* TASK INSTRUCTIONS *
Among the lines of the records, please find those that contain the word "Corfu" and copy them.

=== SUPPLIED RECORDS ===

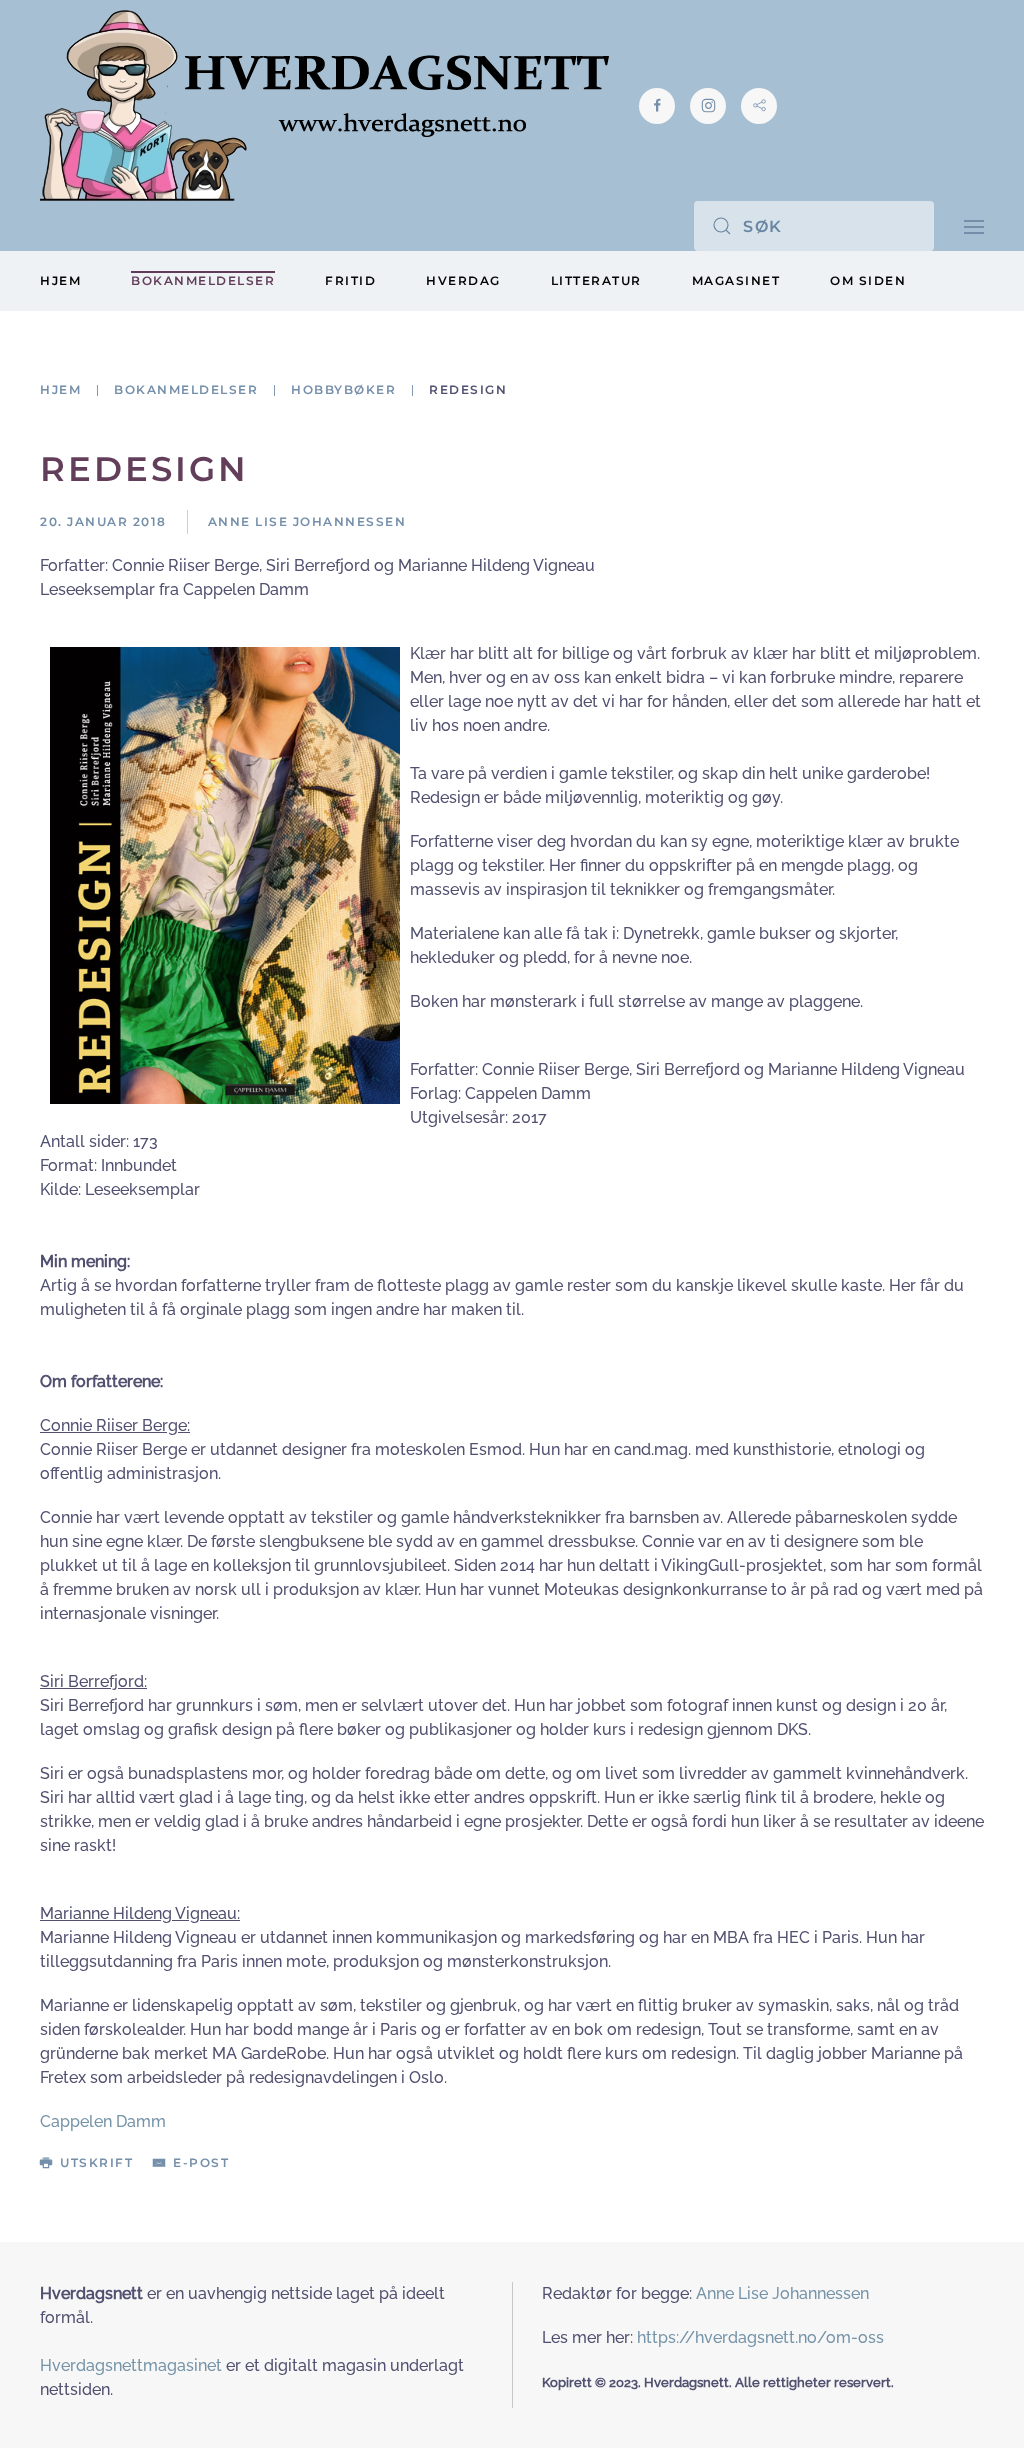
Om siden (868, 280)
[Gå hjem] (324, 105)
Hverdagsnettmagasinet (131, 2365)
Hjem (60, 280)
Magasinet (736, 280)
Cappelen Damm (103, 2121)
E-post (201, 2162)
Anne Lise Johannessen (782, 2293)
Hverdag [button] (463, 280)
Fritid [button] (350, 280)
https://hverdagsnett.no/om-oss (760, 2337)
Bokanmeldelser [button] (203, 280)
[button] (974, 225)
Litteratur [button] (596, 280)
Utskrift (96, 2162)
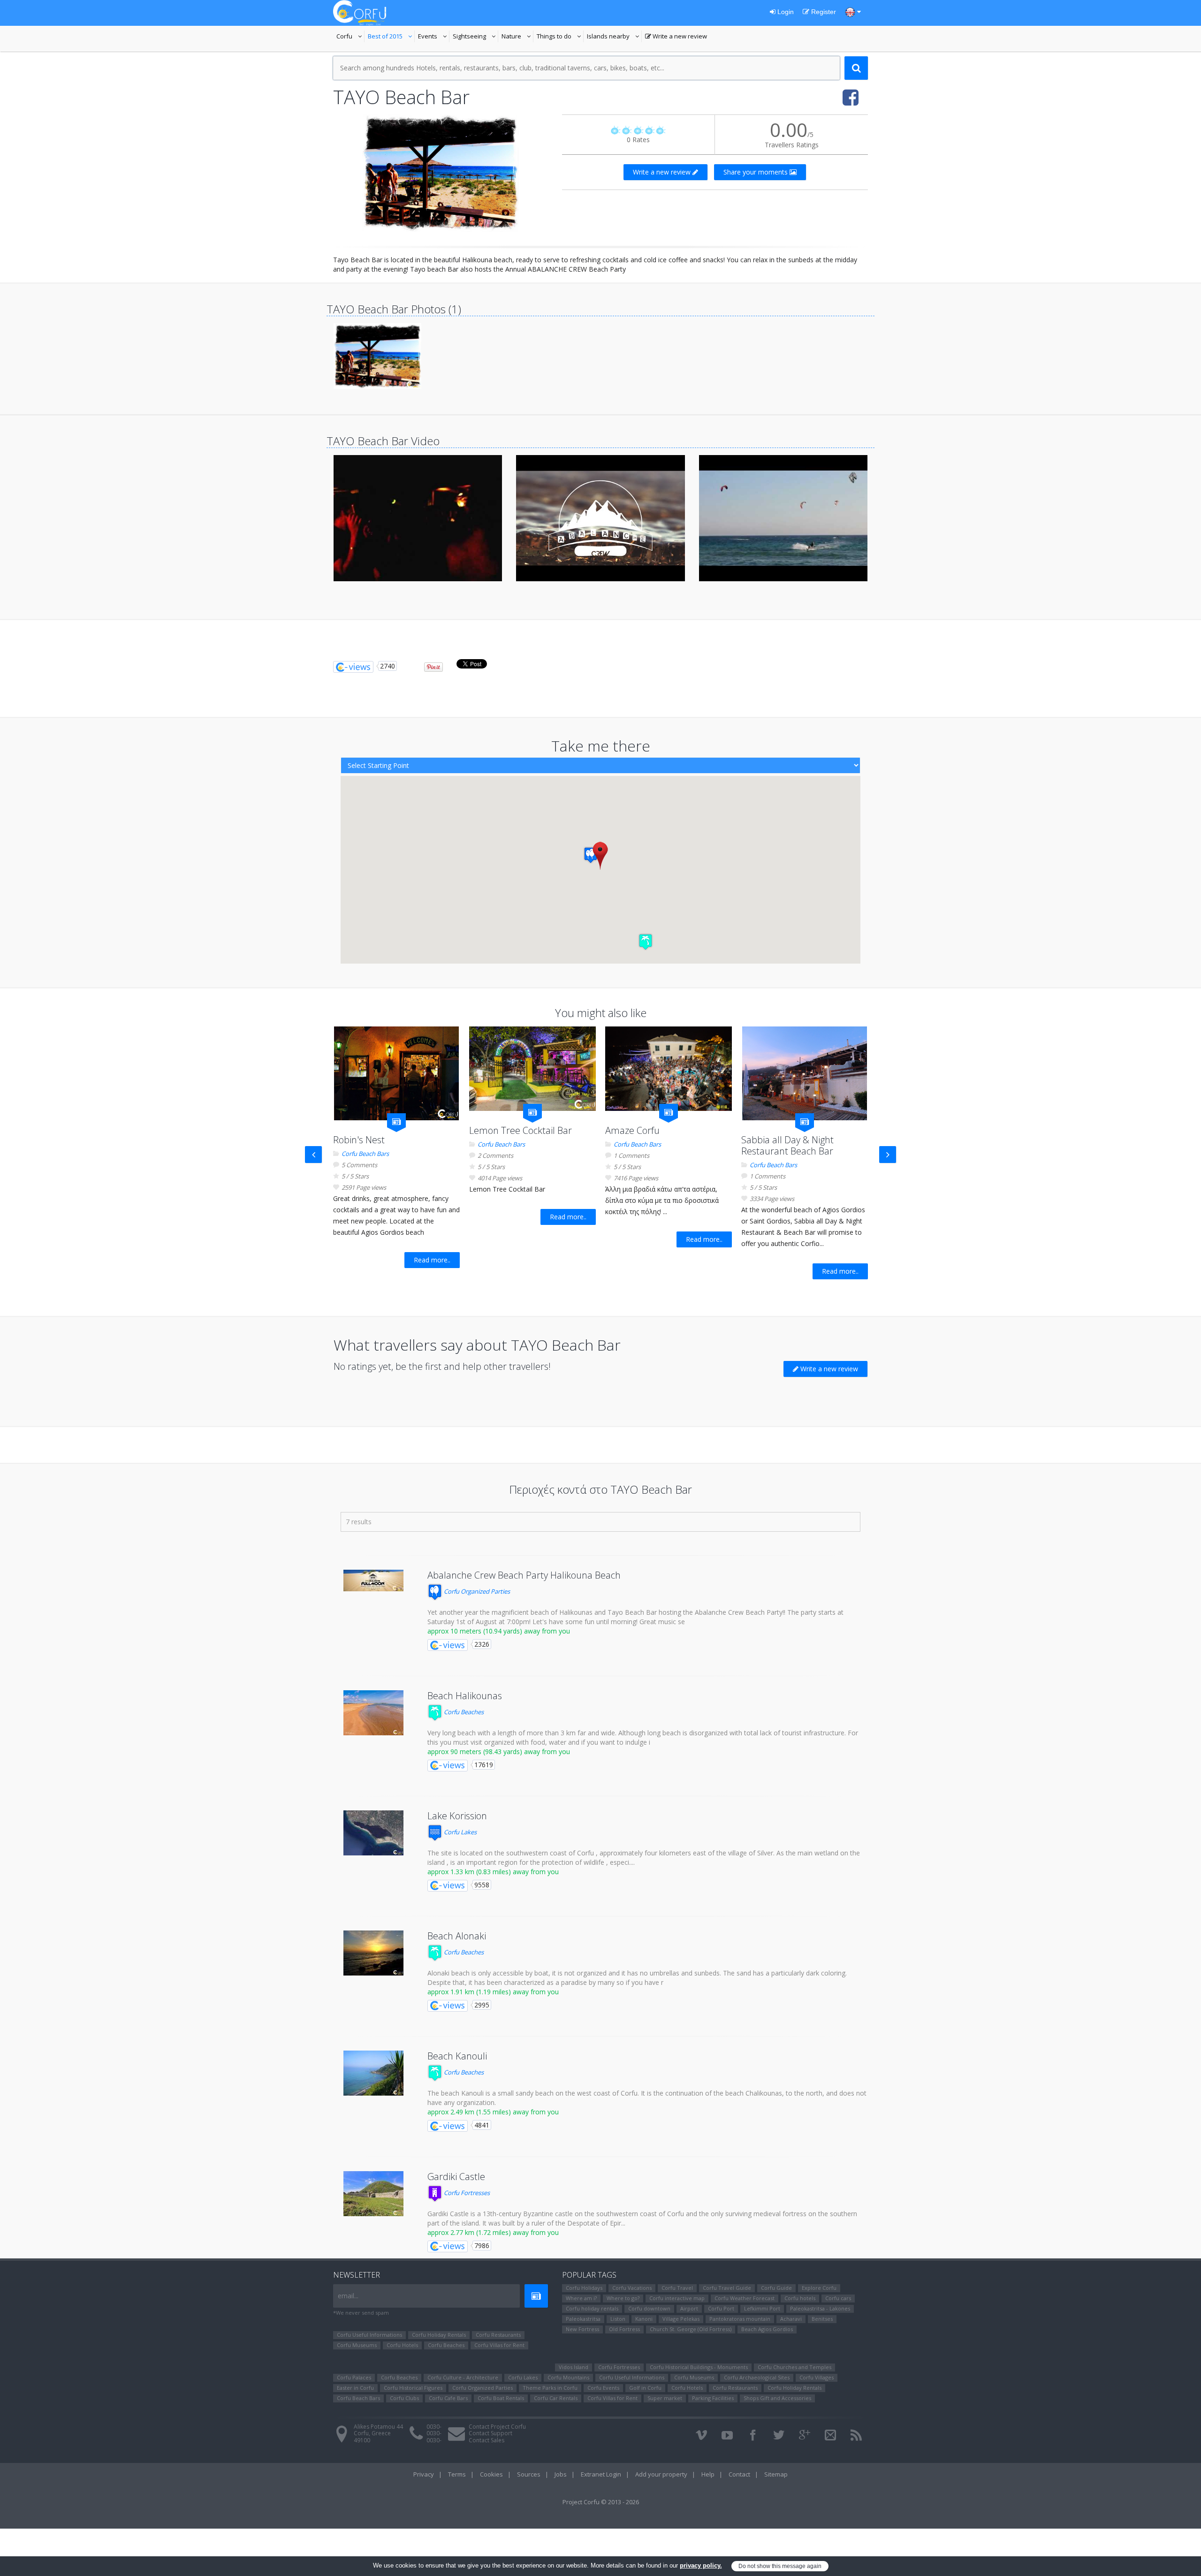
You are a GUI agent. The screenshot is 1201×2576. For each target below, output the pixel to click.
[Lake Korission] (373, 1832)
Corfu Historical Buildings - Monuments (699, 2367)
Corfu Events (603, 2387)
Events (433, 37)
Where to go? (623, 2298)
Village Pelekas (680, 2318)
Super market (664, 2397)
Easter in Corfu (355, 2387)
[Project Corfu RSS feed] (856, 2435)
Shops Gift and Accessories (777, 2397)
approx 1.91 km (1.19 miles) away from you (493, 1991)
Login (784, 11)
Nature (517, 37)
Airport (689, 2308)
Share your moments (756, 171)
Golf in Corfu (645, 2387)
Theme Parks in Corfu (550, 2387)
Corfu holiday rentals (592, 2308)
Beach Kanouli (457, 2056)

===

* RESPONSE TO THE EXERCISE *
Corfu Historical Buildings - Monuments (699, 2367)
Corfu Events (603, 2387)
Easter in Corfu (355, 2387)
[Project Corfu RSS feed] (856, 2435)
Golf in Corfu (645, 2387)
Theme Parks in Corfu (550, 2387)
Corfu holiday rentals (592, 2308)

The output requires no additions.